Amid speculation that Beijing’s liaison office in Hong Kong does not represent the stance of the central government, Zhang Dejiang, chairman of the National People’s Congress, told leaders of business chambers and pro-establishment figures that Lam was indeed Beijing’s preferred candidate for the top job, according to a source with knowledge of the meetings on Sunday and Monday.
“The decision was made at the meeting of the Politburo Standing Committee on December 25,” the source said.
Another source familiar with the situation said Hong Kong’s richest man, Li Ka-shing, was present at the meetings
The tycoon and representatives of his companies were conspicuously absent from Lam’s election rally last Friday.
Li and his sons, Victor Li Tzar-kuoi and Richard Li Tzar-kai, were spotted visiting Beijing’s liaison office in Hong Kong on Wednesday.
Zhang, the third-ranking leader in the Politburo, is head of the Communist Party’s leading group on Hong Kong and Macau affairs.
Sun Chunlan, a Politburo member and head of the Communist Party’s United Front Work Department, joined Zhang for the meetings.
“Zhang and Sun travelled to Shenzhen to convey the central government’s collective decision to Hong Kong’s business leaders and pro-establishment heavyweights to highlight it is not the position of any individual mainland officials,” the source said.
The central government made the unusual move as it was aware that the credibility of the liaison office had been undermined in the wake of some last-minute changes of heart by Beijing in recent years, the source said.
Many pro-establishment politicians were caught off guard in 2010 by a Beijing U-turn to adopt the Democratic Party’s idea of allowing 3.2 million voters who do not hold a vote in a functional constituency to elect five “super-seat” lawmakers in the 2012 Legislative Council elections.
In the early stage of the 2012 chief executive election, the liaison office was understood to have told some pro-establishment figures to back former chief secretary Henry Tang Ying-yen.
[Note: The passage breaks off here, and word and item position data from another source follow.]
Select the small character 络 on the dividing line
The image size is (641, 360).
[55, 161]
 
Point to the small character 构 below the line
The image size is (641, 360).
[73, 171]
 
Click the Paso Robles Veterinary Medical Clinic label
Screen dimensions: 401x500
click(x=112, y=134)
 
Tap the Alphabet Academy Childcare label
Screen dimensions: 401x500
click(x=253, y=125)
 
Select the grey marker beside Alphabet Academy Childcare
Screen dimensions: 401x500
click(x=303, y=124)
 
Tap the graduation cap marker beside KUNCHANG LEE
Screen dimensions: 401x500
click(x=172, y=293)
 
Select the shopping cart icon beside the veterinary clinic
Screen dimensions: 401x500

Tang was the early front runner in the race but his campaign was derailed following the revelation that he had a large illegal basement in his luxury home.
Shortly before the election, then state councillor Liu Yandong summoned Election Committee members who originally supported Tang to Shenzhen .
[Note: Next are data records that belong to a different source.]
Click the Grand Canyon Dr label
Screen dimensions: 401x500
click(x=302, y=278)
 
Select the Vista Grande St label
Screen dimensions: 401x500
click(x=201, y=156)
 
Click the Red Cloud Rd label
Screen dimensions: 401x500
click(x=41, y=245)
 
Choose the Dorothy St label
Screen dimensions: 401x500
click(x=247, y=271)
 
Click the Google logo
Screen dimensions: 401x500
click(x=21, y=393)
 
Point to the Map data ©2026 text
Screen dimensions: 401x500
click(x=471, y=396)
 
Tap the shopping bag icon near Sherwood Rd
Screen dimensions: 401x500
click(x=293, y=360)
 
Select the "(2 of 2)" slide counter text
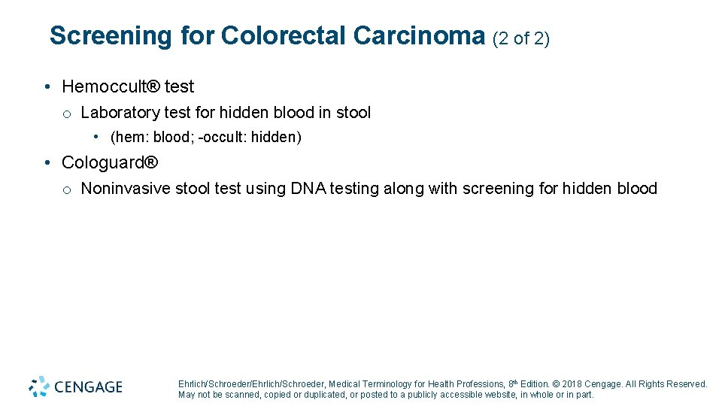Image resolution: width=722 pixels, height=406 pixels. pyautogui.click(x=521, y=38)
The state leader urged the committee members to vote for rival candidate Leung Chun-ying to ensure his victory with a relatively comfortable margin. Leung defeated Tang by 689 votes to 285.
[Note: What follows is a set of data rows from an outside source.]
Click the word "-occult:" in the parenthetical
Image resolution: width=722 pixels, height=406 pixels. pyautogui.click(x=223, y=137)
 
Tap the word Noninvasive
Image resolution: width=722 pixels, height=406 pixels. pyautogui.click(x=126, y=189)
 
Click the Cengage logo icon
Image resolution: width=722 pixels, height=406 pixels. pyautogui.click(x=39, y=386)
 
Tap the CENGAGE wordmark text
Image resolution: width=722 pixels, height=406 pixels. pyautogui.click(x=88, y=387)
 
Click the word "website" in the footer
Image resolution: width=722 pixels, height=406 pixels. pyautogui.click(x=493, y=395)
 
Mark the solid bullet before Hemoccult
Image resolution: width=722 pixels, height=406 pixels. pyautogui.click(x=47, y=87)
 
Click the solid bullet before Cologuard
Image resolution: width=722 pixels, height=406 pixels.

Reports by pro-Beijing newspapers about the Shenzhen meetings this time were conspicuously absent.
A source familiar with the situation said they did not report on the meetings because of the need to leave some room to manoeuvre and “strategic ambiguity” for Beijing in the event of any unexpected development in the chief executive race.
Lau Siu-kai, vice-chairman of the Chinese Association of Hong Kong and Macau Studies, said Beijing had stated its preference for Lam at such an early stage to prevent the worst-case scenario that neither Lam nor arch-rival John Tsang Chun-wah could muster more than 601 votes from members of the Election Committee to become the next chief executive.
“The scenario may come true if Beijing stays neutral and allows a free run,” Lau said.